DID YOU know oats are super healthy because they contain the whole grain?

Nothing has been stripped away and they are more than just a convenient breakfast food to kickstart the day.

As we move into another season the colder autumn weather affects more than just your wife’s wardrobe and the heating bill. Your body also experiences changes in energy levels, metabolism and food changes.

Some might skip the gym if it’s bitter cold, convincing themselves they deserve a calorie splurge to warm up. But the truth in the matter is that no weather warrants unhealthy eating habits.

Oats are cheap to buy and great for baking, providing nutrients that are essential this time of year.

They are high in vitamins, fibre and zinc, and they lower cholesterol, being incredibly versatile and sold in a recyclable cardboard box.

People have been growing oats for at least 7,000 years. They are environmentally friendly, needing less water than most crops, helping to reduce soil erosion.

They need very little fertilizer to grow, but sadly, oats are the unsung heroes of the breakfast bowl.

Bonny Scotland is the home of oats, which seem to grow well in its climate. Porridge has not always had a good press.

True, ‘porridge oats’ appear in the Ian Dury song – ‘reasons to be cheerful’. Each boy in Oliver Twist had one porringer, viewed as a watery symbol of deprivation and punishment that Ronnie Barker understood in the sitcom Porridge.

But I’m going to change all that and create a memory from granny’s Be-Ro book and honour nostalgia, as we all love to dunk a biscuit.

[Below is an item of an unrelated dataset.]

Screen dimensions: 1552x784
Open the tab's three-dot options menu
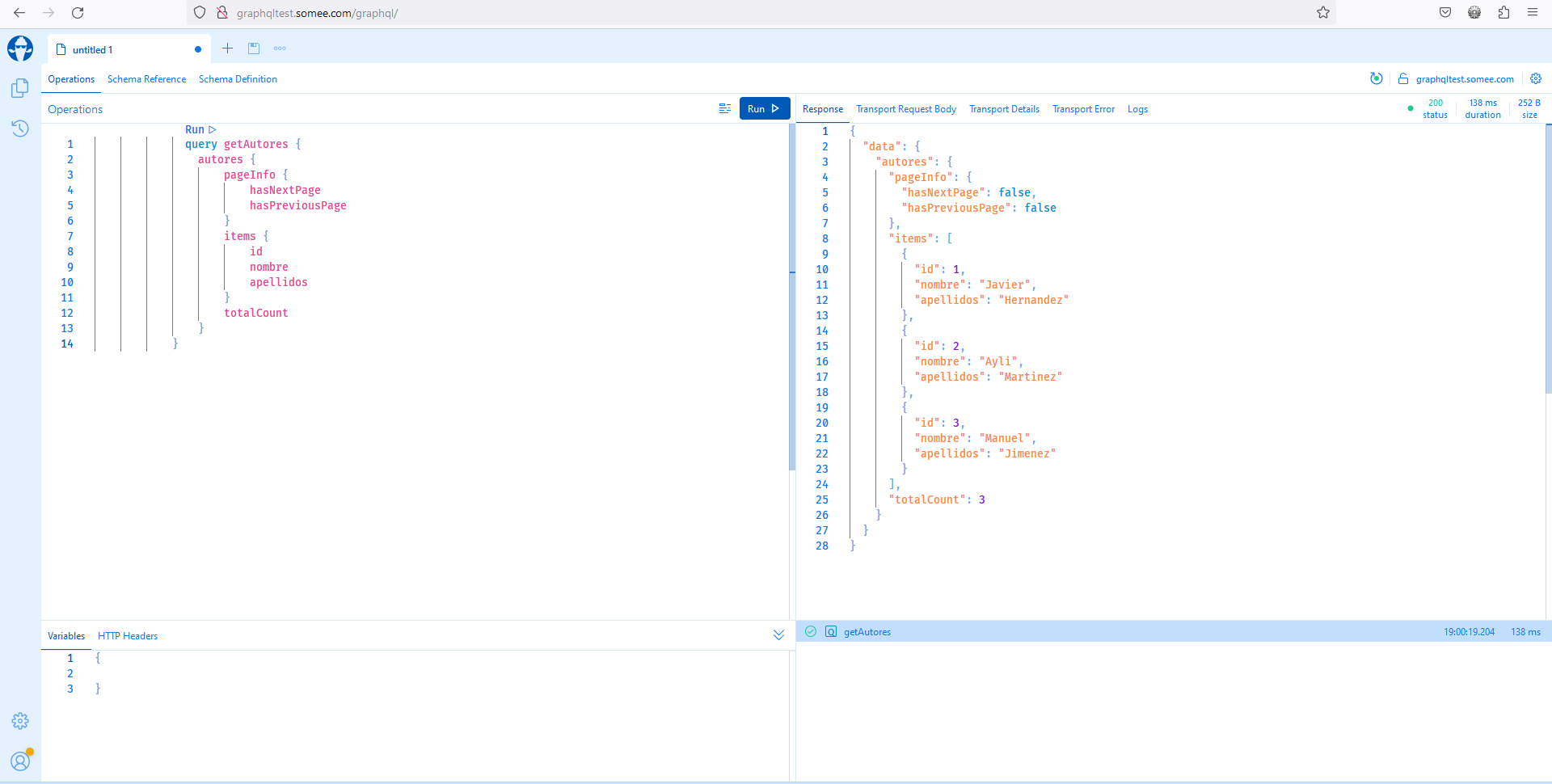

An oat biscuit is suggested to be among the best: the dunk-ability should last a mug-full.

This easy and quick recipe needs no rolling pins, which increases your good cholesterol making the biscuits doubly-healthy. There is no need to buy expensive branded bags of cookies or biscuits, because these always come out of the oven looking good and smelling amazing.

This recipe is also very versatile to tweak by adding a handful of raisins, chocolate chips, walnuts or cranberries.

Oats are a slow-release carbohydrate, meaning they keep you fuller between meals because they stabilise blood sugar levels. This should see you through the morning and keep you full until dinnertime.

What I don’t understand is why my biscuit barrel is always empty!

Recipe for oaty biscuits

Makes around 18


150g/5oz self-raising flour, sift

150g/5oz porridge oats

1 teaspoons ground cinnamon or ginger

150g/5oz butter

120g/4oz caster sugar

2 tablespoons golden syrup

2 tablespoons milk


1. Parchment line two large baking trays.

2. In a large mixing bowl, sift over the flour and ground ginger.

3. Stir in the sugar and porridge oats.

4. Put the butter, golden syrup and milk into a saucepan and heat over a low heat setting, stirring with a wooden spoon until the butter has melted and combined.

5. Pour into the mixing bowl and stir until combined – don’t be alarmed if the mixture is sticky.

6. Allow the mixture to stand for 10 minutes so the oats absorb the moisture, making it easy to work with.

7. Using a tablespoon, spoon out a biscuit and place onto the parchment paper.

8. Arrange on the baking trays, not too close to each other as they will spread, then press down the tops a little bit

9. Bake at 180cGas Mark 4 for around 12 -15 minutes until firm and golden-brown colour.

10. Allow to cool on the baking trays for a few minutes before transferring with a fish slice onto a cooling wire.

11. Put the kettle on and sit back with a nice cup of tea and enjoy your rewards.